Invitados de otro planeta: De Lady Gaga a Ricky Martin
El espectáculo alcanzó un punto de máxima euforia cuando Lady Gaga apareció sorpresivamente en el escenario. Luciendo un espectacular vestido azul, la diva del pop cautivó a los asistentes con una versión salsa de su éxito “Die With a Smile”. Acto seguido, Gaga y Benito compartieron un baile memorable mientras sonaba «Baile inolvidable», demostrando una química artística impecable.
Pero el homenaje a Puerto Rico no estaría completo sin una leyenda de la isla. Ricky Martin se unió a la celebración para reafirmar las raíces boricuas de la presentación, elevando la temperatura de una noche que ya era histórica.

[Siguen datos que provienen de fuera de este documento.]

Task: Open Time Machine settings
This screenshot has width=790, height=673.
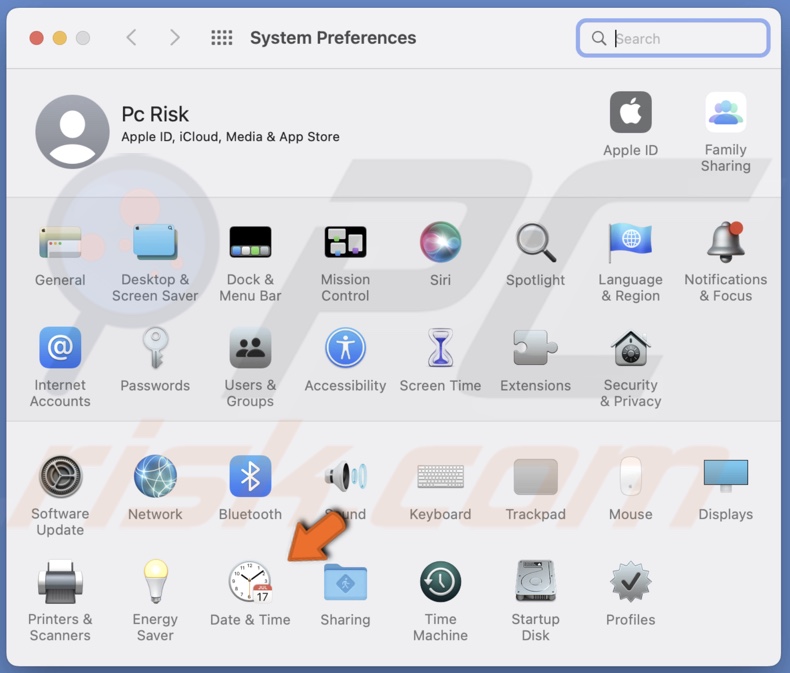Action: pyautogui.click(x=440, y=583)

Un mensaje de fe y unidad latinoamericana
Entre canciones, Bad Bunny se tomó un momento para reflexionar sobre su trayectoria. «Si hoy estoy en el Super Bowl LX es porque nunca dejé de creer en mí«, confesó el cantante conmovido. Inmediatamente después, continuó con su repertorio más reciente, interpretando temas de su álbum Debí Tirar Más Fotos, incluyendo la vibrante «NUEVAYoL».

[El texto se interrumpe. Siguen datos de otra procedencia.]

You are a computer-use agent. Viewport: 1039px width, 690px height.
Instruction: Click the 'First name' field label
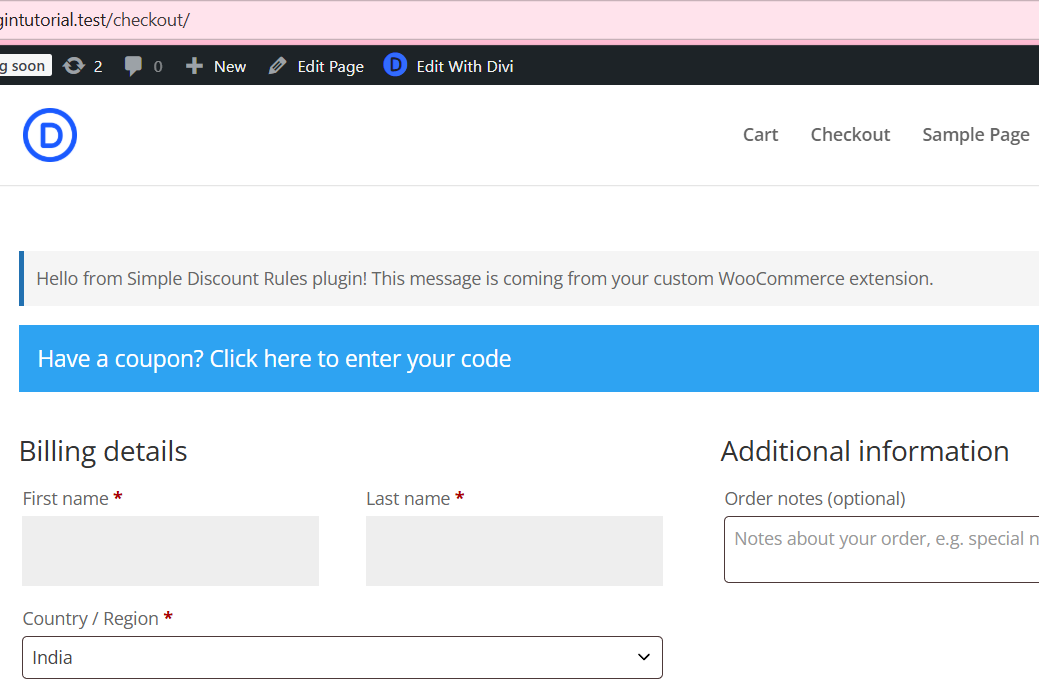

Uno de los momentos más simbólicos ocurrió durante la interpretación de «El Apagón», seguida por la emotiva «Café con Ron». En esta última, el artista enumeró a todos los países de Latinoamérica —mencionando con fuerza a Ecuador— mientras desplegaba las banderas de todo el continente en una muestra de unidad sin precedentes.
Finalmente, el «Conejo Malo» cerró su presentación con el tema «Debí tirar más fotos…», sellando el espectáculo con un homenaje visual a la cultura latina que dejó al mundo entero sin palabras.